Well, after dipping spiralized veggies in egg and rolling them around in a Parmesan cheese breading mixture, my hands were covered in something akin to baby vomit and the green strands on the baking sheet looked like a pile of grass-puke from my dog Vinnie.

Sheila popped out to the kitchen to survey my progress.

“Stop pretending that’s going to be a curly fry.”

I was hanging on to some optimism though. I mean they hadn’t even gone into the oven yet. I showed her the picture of the golden brown zoodle fries on my iPad and insisted that this was going to be a worthy, healthy alternative.

“Keep telling yourself that,” she said, walking away.

I looked from the picture back at my baking sheet of sadness.

Do you ever have that point in trying a new recipe when you realize that it’s going to be an epic failure? Every time you cook? No? Oh. Me either….

After an hour in the oven, I had baked baby vomit strands and the crushing realization that I’d been avoiding for so long.

It was time to call a spade a spade.

A zoodle is a zoodle. And nothing about a zoodle, baked, air fried (although I suspect this would be better), or otherwise is only ever going to be a zoodle.

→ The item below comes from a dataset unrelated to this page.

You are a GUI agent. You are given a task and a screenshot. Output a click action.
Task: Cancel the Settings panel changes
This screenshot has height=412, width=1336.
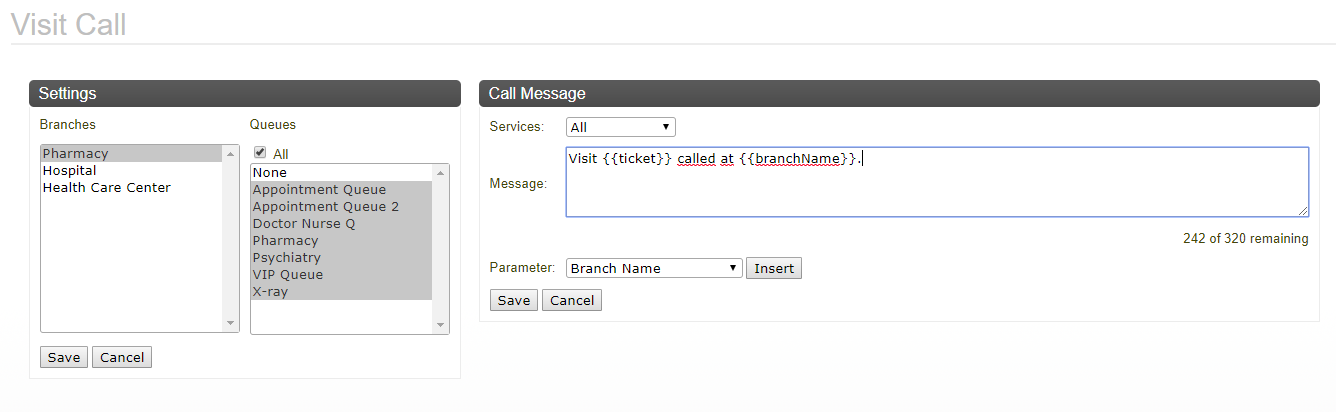tap(122, 357)
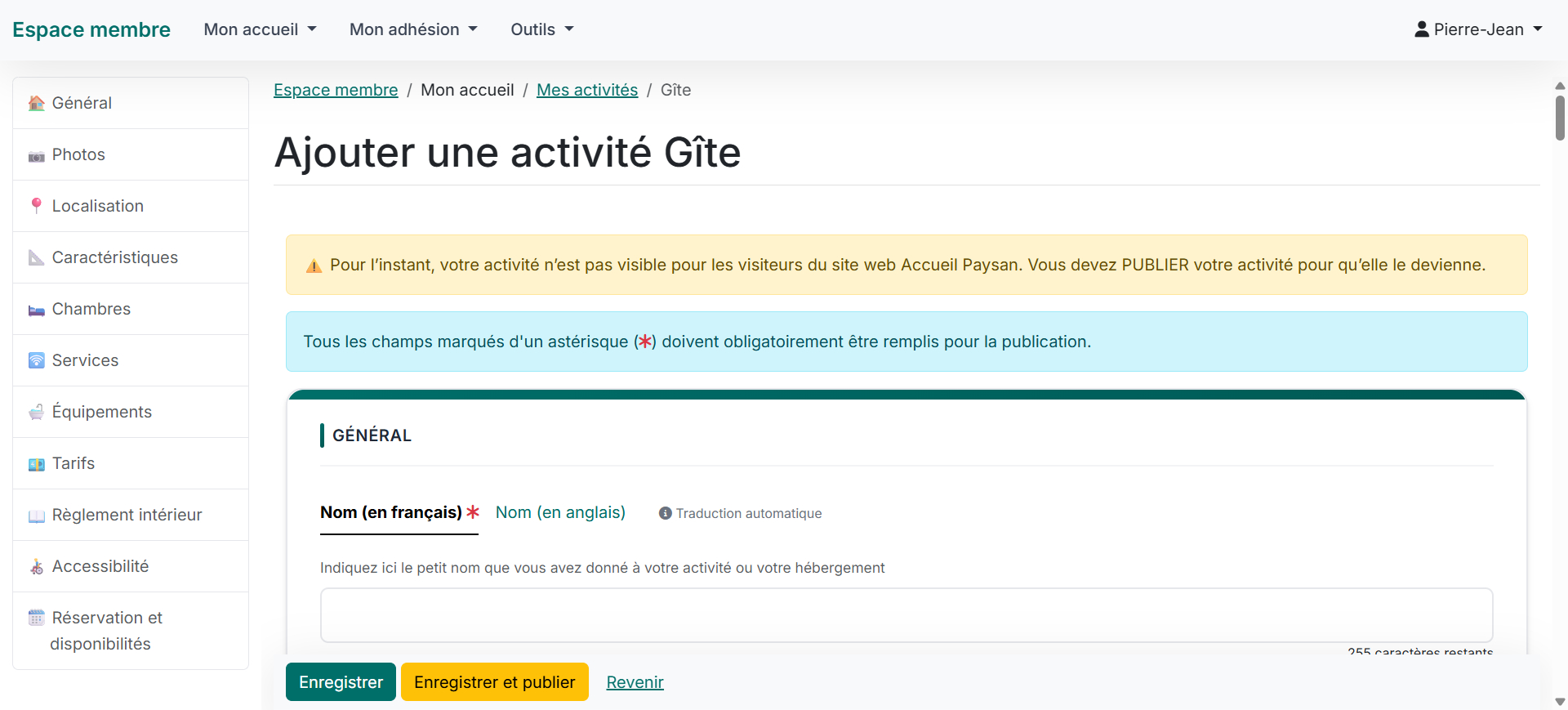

Nothing about a zoodle is going to come anywhere close to tasting like the hot, crispy deliciousness that is a curly fry.

I’m all for finding healthy alternatives when it comes to my nutrition. But, while I like habinaro baked chic peas and find them tasty, if I put more than three in my mouth at the same time they suck all of the saliva like the saltine-sponge that they are. And while I don’t mind them as a crunchy alternative, they are not Doritos.

Sometimes you want some variety and a healthy alternative to stay on par with your nutrition and zoodle fries, chic peas and soggy-home made kale chips are worth the effort.

But, as with putting cream in your coffee, life is too short to pretend that zoodle fries are curly fries.

Sometimes you just have to eat the curly fries.

*Most sources agree that the original expression, coined in the late 1600s, was actually barefaced lie. At that time, bare meant brazen or bold. At that time in history, almost all men sported a full set of whiskers, and it was considered quite daring or even audacious for a male to be clean-shaven, or barefaced. Eventually, the word for “hairless” went from bare to bald, and so did the description of a blatant fib.